NPT=核拡散防止条約の再検討会議に参加した中国の代表が、福島第一原子力発電所にたまる放射性物質を含む処理水を海に放出する計画をめぐり、日本の対応を非難したのに対して、日本側も反論を展開し、双方の代表が応酬を繰り広げました。

ニューヨークの国連本部で開かれているNPTの再検討会議では2日、中国外務省の傅聡軍縮局長が演説し、福島第一原子力発電所にたまるトリチウムなどの放射性物質を含む処理水を海に放出する計画に言及しました。

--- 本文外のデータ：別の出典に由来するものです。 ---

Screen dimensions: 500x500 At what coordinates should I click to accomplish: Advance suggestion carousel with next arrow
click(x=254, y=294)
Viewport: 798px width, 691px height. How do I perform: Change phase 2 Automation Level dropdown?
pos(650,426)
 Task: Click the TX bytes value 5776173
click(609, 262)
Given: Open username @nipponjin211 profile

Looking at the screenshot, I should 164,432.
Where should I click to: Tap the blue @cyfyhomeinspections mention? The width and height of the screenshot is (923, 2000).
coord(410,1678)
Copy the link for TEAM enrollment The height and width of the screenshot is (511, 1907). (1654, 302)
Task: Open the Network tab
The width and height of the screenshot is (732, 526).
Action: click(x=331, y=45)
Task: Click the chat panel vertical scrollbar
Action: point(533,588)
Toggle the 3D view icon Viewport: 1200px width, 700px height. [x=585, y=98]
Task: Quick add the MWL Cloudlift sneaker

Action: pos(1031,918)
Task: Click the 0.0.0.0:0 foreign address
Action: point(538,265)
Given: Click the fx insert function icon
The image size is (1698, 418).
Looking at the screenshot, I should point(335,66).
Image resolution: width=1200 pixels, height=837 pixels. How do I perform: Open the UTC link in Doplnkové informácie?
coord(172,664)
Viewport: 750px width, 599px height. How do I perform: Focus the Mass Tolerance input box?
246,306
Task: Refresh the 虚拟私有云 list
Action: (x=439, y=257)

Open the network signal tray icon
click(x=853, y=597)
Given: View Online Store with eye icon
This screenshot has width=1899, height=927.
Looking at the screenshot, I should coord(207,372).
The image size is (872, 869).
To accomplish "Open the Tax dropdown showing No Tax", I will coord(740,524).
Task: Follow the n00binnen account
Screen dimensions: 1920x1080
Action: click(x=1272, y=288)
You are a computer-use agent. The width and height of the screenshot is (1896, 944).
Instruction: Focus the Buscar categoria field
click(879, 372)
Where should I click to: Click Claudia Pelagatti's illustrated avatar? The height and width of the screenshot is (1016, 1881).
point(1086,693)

このなかで傅局長は「原子力の平和利用は、自然環境や人々の健康を犠牲にするものであってはならない。日本は処理の方法について、関係する国際機関などと協力し、近隣諸国や国際社会の懸念に真摯(しんし)に対応する必要がある」と述べ、日本の対応を非難しました。
これに対して、会議に参加した軍縮会議日本政府代表部の小笠原一郎大使は「放射性物質の濃度は規制の基準をはるかに下回っているし、IAEAや国際的な専門家が第三者として取り組みを検証してきた。日本政府は科学的根拠に基づき、透明性の高い形で今後も説明を継続する」と反論しました。

会議では今週後半以降、核軍縮など3つのテーマに分かれて協議が行われる予定ですが、このうち平和利用の会合では、処理水をめぐって中国が日本へのけん制を続ける可能性があり、協議が難航する事態も懸念されています。